Being an adult who keeps up with politics can be an emotional roller coaster. We were electric the day Obama was elected president, but that evening I attended a protest in West Hollywood with a devastated crowd: Prop 8 had passed. I stood among throngs of people, angry, confused and disappointed by their fellow Californians’ callousness, and held signs that asked passing cars, “When do I get to vote on your right to marry?”
I realize I never posted the photos I took there. It seems appropriate to post them today to commemorate our disappointment and burning desire for equality. Almost five years later, the nation has changed for the better. Dr. Martin Luther King, Jr. said, “The arc of the moral universe is long, but it bends toward justice.” Let’s keep fighting.

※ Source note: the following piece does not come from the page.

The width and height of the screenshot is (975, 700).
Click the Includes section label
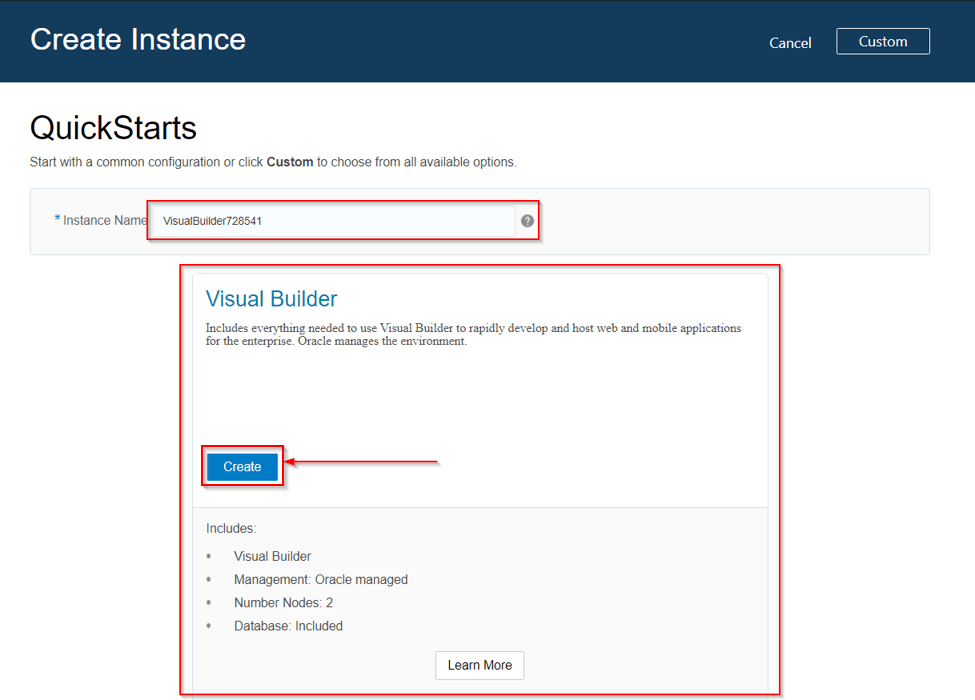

I stood with the people in this last photo in a kind of mutually respectful standoff with the police at Santa Monica Blvd and La Cienega. There was a sense of defiance and desperation in the air. An officer on a megaphone told us to get out of the road and back onto the sidewalk. I stayed where I was, along with almost everyone else. The officers were discussing something and pointing toward our section of the crowd. I had positioned myself in the front of the group to get some good photos, and was rethinking that decision. I thought about how much trouble I would be in with my very conservative, white, Republican boss if I didn’t show up for work the next day because I had been arrested at a protest for marriage equality. There was a very real chance I might be fired, which worried me (the job market was gut-wrenchingly bad: I had put in 50 job applications, gotten two interviews, and one job offer in order to land that job, which I hated). I took a breath and elongated my perspective; I saw my future self reflecting on this moment when I would quietly comply, or be escorted to a police car. I stood very still. As the officer approached us I felt a hand on my arm, and was gently pulled backwards into the crowd by a woman who seemed to be accustomed to attending protests like this. “They’re going to arrest someone,” she said calmly. “Back up.”
They took the guy on the far left in the blue striped shirt. The crowd yelled and cheered as he was slowly led away toward a waiting police car. No one harassed or boo’d the police. We had effectively stopped traffic on two (now three) of the busiest streets in Los Angeles, and we recognized they were just doing their job, regardless of moral standing.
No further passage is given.